* [TO BE DONE] Copy out the rows below without any change, from the line containing "Given: Open Microsoft Store from the taskbar" down to the line containing "Action: click(799, 164)", both included.

* [EXTRACTED RECORDS]
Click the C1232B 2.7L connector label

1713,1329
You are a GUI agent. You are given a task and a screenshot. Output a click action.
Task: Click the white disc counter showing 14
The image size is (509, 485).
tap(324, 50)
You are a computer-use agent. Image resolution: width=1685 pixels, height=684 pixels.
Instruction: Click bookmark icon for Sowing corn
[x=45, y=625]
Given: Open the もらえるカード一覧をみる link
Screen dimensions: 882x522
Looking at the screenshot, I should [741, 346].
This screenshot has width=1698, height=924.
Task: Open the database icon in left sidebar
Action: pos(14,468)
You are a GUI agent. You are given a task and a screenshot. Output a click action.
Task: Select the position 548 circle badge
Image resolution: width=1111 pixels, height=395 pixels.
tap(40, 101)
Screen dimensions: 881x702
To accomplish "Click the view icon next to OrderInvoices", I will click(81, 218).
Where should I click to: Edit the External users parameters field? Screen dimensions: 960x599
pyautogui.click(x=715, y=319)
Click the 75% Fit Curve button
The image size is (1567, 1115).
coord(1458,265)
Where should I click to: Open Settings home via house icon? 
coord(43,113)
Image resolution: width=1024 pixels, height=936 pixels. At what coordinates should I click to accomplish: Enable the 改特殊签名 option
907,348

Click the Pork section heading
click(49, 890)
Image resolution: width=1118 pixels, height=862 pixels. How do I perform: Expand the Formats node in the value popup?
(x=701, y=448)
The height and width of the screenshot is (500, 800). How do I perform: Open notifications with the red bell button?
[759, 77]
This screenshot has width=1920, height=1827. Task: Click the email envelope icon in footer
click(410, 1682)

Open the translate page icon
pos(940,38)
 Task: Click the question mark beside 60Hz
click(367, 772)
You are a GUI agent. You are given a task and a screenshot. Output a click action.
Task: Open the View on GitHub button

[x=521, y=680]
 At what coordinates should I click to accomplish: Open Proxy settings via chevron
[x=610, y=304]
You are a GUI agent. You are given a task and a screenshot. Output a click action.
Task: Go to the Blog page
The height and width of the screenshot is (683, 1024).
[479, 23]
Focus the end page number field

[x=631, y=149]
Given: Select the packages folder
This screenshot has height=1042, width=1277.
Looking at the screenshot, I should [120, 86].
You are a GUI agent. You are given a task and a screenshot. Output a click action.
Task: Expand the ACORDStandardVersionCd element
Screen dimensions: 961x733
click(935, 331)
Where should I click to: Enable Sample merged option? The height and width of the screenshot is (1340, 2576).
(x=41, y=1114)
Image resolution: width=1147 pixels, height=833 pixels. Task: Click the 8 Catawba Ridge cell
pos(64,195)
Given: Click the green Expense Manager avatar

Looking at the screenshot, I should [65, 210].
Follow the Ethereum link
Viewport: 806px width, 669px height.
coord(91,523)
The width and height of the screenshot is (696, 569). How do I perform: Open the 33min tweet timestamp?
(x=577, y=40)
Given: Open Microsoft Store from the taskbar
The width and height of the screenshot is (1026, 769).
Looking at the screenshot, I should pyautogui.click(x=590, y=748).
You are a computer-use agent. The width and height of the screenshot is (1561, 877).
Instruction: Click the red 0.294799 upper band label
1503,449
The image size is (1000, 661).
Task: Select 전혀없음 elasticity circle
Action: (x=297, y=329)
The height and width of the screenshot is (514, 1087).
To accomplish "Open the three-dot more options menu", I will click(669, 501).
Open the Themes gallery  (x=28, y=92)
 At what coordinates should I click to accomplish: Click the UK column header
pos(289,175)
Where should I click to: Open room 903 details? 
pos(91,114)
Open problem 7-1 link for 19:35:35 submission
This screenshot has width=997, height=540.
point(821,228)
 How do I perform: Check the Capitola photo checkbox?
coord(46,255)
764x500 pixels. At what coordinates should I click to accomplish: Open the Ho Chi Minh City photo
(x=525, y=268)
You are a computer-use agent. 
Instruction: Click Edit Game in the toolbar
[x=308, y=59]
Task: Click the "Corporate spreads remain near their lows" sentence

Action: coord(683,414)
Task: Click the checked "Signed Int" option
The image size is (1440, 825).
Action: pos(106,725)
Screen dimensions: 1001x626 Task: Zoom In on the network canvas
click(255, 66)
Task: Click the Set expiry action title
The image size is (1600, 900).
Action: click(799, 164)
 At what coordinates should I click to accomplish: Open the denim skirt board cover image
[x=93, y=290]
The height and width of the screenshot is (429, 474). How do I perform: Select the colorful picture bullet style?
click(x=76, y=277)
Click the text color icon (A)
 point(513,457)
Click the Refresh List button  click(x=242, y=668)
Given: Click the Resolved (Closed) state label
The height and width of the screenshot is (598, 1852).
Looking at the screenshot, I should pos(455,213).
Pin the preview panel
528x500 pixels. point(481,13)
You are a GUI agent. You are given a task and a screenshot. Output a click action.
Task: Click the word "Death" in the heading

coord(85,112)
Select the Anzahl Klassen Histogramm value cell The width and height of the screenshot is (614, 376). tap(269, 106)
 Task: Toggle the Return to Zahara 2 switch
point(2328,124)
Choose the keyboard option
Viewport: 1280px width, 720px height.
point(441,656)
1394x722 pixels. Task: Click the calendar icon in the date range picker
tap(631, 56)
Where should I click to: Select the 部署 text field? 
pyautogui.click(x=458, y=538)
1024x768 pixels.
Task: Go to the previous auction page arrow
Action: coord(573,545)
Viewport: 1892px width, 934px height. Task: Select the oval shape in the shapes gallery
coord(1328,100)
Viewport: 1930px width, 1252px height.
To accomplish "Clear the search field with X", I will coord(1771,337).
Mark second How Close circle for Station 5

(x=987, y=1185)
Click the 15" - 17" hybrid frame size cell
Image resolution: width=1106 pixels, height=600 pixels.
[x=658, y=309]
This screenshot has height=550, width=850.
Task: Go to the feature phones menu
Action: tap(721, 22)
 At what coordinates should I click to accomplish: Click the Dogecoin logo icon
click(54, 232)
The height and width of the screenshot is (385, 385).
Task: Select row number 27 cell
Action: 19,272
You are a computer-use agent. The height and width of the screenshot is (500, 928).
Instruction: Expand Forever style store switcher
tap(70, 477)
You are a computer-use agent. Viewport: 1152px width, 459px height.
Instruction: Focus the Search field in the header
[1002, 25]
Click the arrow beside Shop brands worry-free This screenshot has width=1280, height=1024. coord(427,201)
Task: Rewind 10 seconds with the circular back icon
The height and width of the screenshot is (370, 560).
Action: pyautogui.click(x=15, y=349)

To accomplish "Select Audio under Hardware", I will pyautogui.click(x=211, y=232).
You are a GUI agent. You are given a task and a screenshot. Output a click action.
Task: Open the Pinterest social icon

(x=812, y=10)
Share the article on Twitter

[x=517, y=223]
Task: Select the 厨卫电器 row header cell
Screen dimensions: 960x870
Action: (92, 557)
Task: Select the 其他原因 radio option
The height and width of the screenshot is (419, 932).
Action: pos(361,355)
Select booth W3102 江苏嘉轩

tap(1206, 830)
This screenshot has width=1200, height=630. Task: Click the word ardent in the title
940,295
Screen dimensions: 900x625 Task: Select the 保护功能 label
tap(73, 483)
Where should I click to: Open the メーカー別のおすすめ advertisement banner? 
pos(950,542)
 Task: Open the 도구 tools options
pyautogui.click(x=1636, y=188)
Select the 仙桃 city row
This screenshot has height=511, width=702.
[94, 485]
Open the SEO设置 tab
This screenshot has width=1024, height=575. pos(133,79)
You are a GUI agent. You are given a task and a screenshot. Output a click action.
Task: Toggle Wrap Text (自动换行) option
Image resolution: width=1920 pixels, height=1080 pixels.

* [SOLUTION TO THIS PROBLEM]
Given: Open Microsoft Store from the taskbar
The width and height of the screenshot is (1026, 769).
Looking at the screenshot, I should pyautogui.click(x=590, y=748).
You are a computer-use agent. The width and height of the screenshot is (1561, 877).
Instruction: Click the red 0.294799 upper band label
1503,449
The image size is (1000, 661).
Task: Select 전혀없음 elasticity circle
Action: (x=297, y=329)
The height and width of the screenshot is (514, 1087).
To accomplish "Open the three-dot more options menu", I will click(669, 501).
Open the Themes gallery  (x=28, y=92)
 At what coordinates should I click to accomplish: Click the UK column header
pos(289,175)
Where should I click to: Open room 903 details? 
pos(91,114)
Open problem 7-1 link for 19:35:35 submission
This screenshot has width=997, height=540.
point(821,228)
 How do I perform: Check the Capitola photo checkbox?
coord(46,255)
764x500 pixels. At what coordinates should I click to accomplish: Open the Ho Chi Minh City photo
(x=525, y=268)
You are a computer-use agent. 
Instruction: Click Edit Game in the toolbar
[x=308, y=59]
Task: Click the "Corporate spreads remain near their lows" sentence

Action: coord(683,414)
Task: Click the checked "Signed Int" option
The image size is (1440, 825).
Action: pos(106,725)
Screen dimensions: 1001x626 Task: Zoom In on the network canvas
click(255, 66)
Task: Click the Set expiry action title
The image size is (1600, 900).
Action: click(799, 164)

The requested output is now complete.